Allier les principes de pointe de la physique statistique aux incroyables ressources de la nature

Pour leurs travaux, les deux scientifiques ont utilisé une protéine particulière composée d’une centaine d’acides aminés : la Chorismate Mutase (CM). Présente dans les bactéries, les champignons et les plantes - mais pas chez les animaux qui ne peuvent se la fournir qu’à travers leur alimentation – elle est elle-même essentielle à la production de certains acides aminés.

Ces organismes sont tellement éloignés les uns des autres dans l’arbre de l’évolution que les séquences d’acides aminés des Chorismates Mutases qu’ils contiennent dans leur ADN sont très différentes des unes des autres, même si elles « codent » pour des protéines ayant le même rôle.

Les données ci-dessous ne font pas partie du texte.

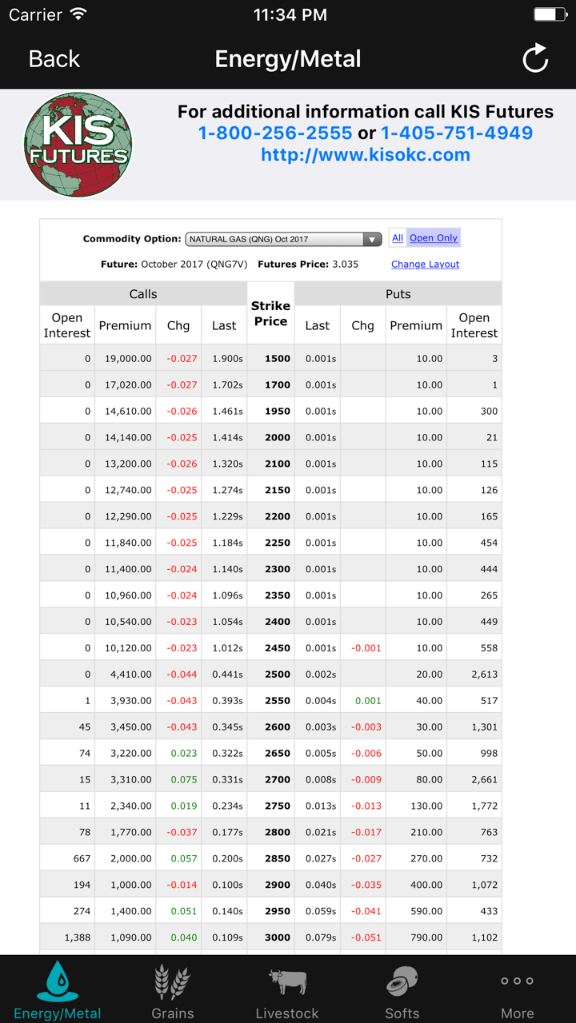
Task: Tap the Calls section header
Action: click(143, 294)
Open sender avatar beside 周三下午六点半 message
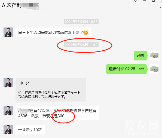 click(8, 32)
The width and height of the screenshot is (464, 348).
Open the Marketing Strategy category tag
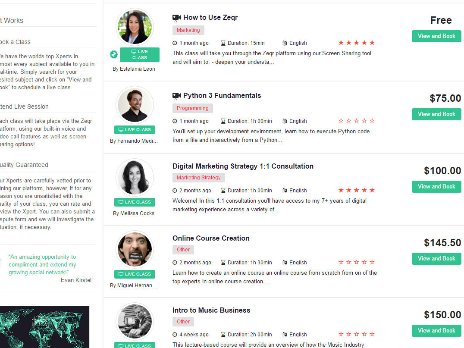[198, 178]
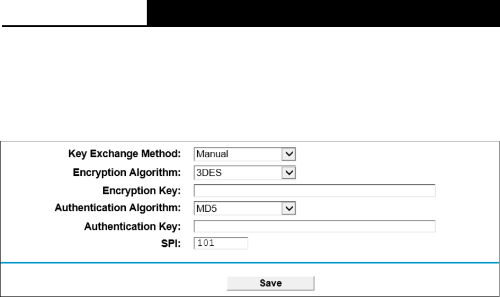Click the SPI label text
Screen dimensions: 500x297
click(170, 244)
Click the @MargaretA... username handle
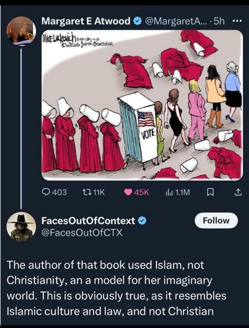Image resolution: width=249 pixels, height=328 pixels. [x=176, y=21]
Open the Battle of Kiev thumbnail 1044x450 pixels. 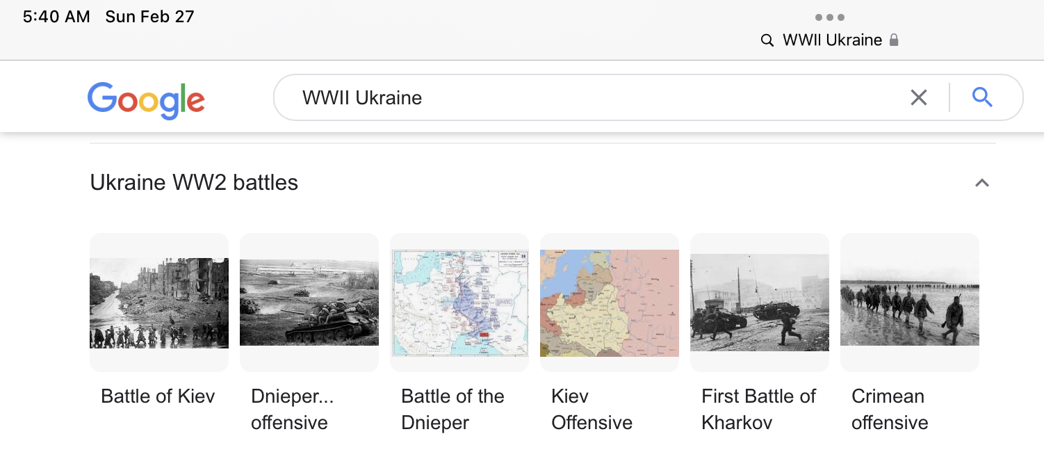[x=159, y=303]
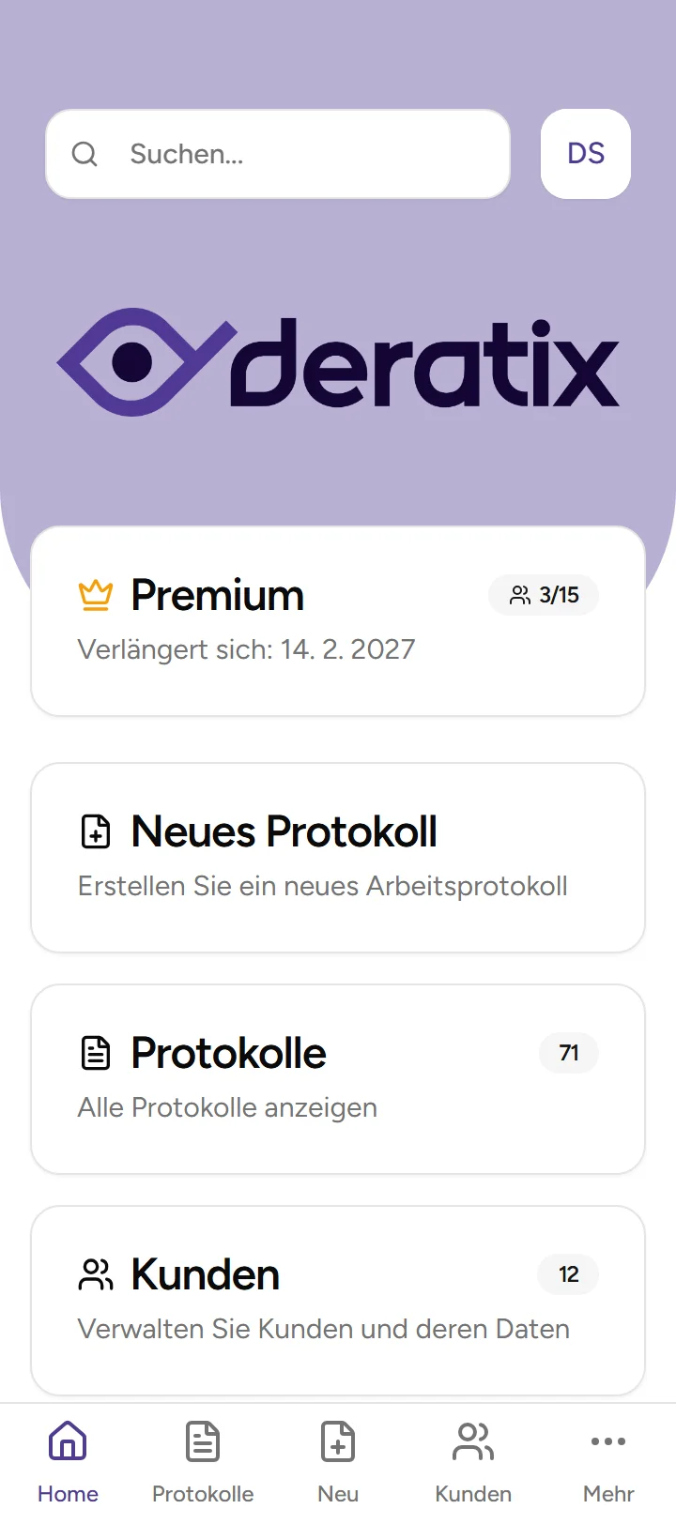Tap the users icon inside the 3/15 badge
The height and width of the screenshot is (1524, 676).
point(520,594)
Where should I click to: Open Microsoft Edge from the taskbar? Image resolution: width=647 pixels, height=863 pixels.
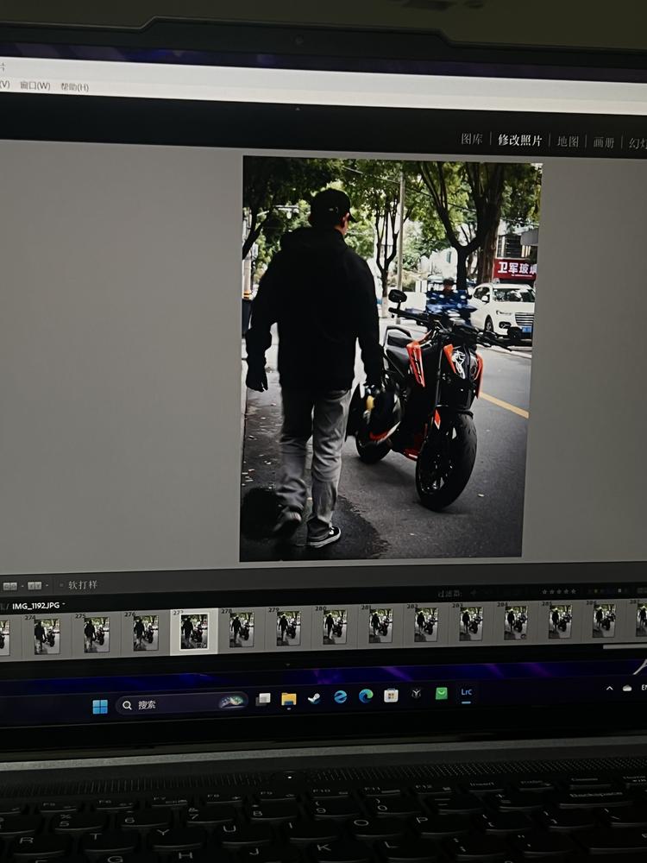pos(366,696)
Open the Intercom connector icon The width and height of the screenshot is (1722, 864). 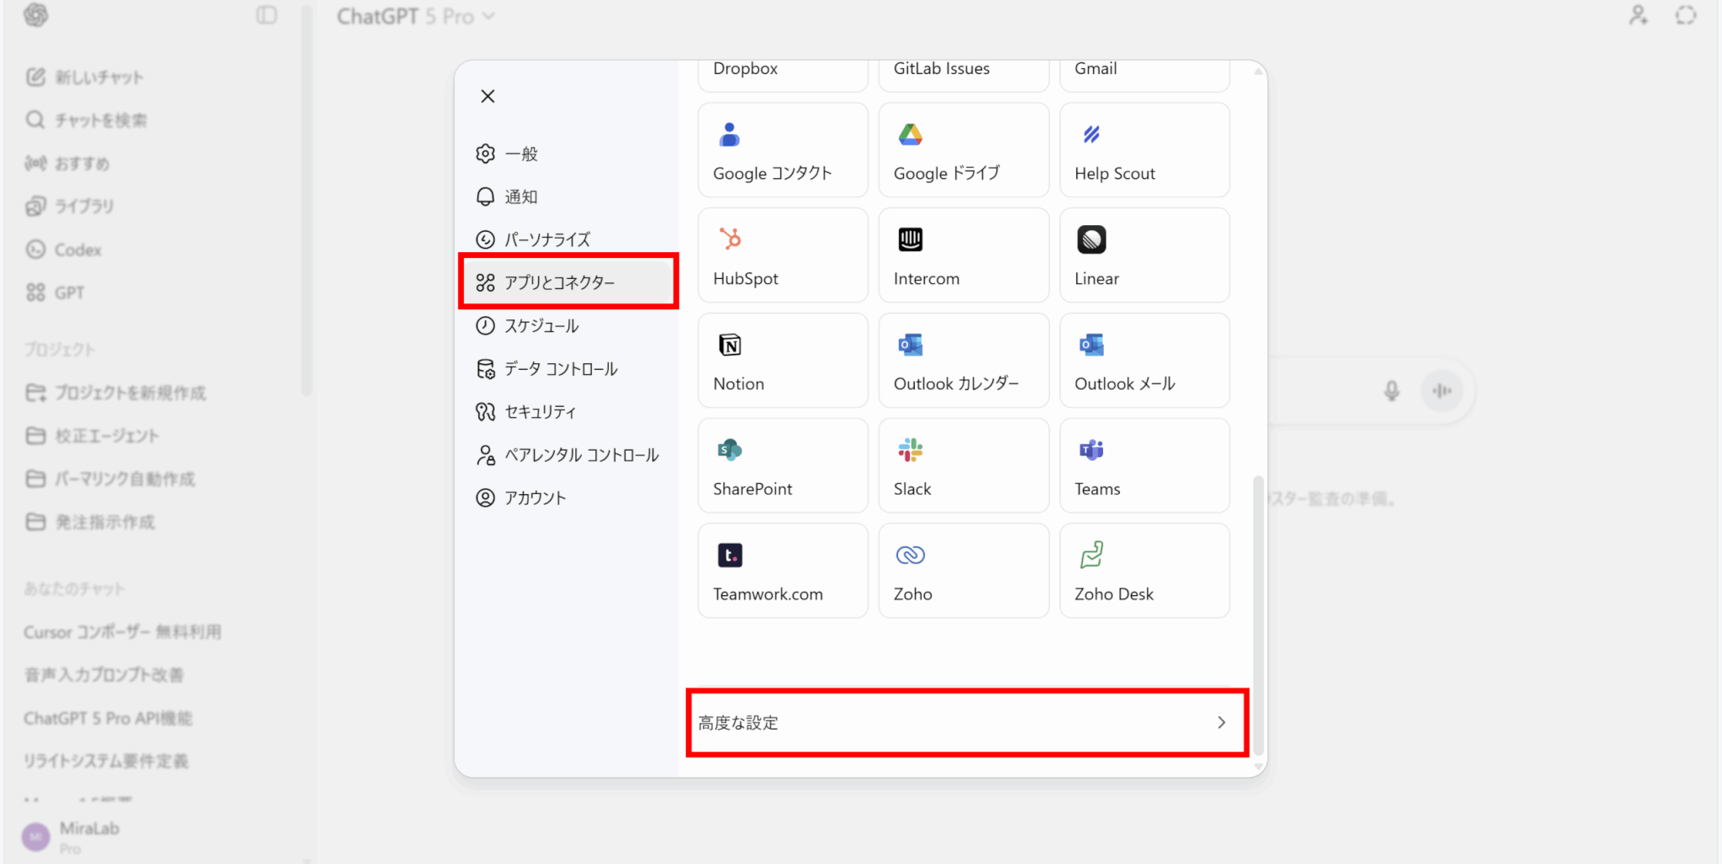[910, 240]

Les chercheurs sont partis des milliers de séquences de cette protéine disponibles dans les bases de données pour établir un modèle mathématique. Celui-ci attribue à chaque séquence d’acides aminés possible un score, c’est-à-dire une probabilité, qu’elle code pour une « bonne » protéine, possédant les mêmes propriétés que les CM naturelles.

Ce modèle est inspiré des principes appliqués de la physique statistique, où l’on suppose que les acides aminés interagissent deux par deux, comme des objets physiques élémentaires (les électrons, les spins, …). Les valeurs de ces interactions ne sont pas connues a priori, mais sont calculées en exigeant que les séquences naturelles aient des scores élevés.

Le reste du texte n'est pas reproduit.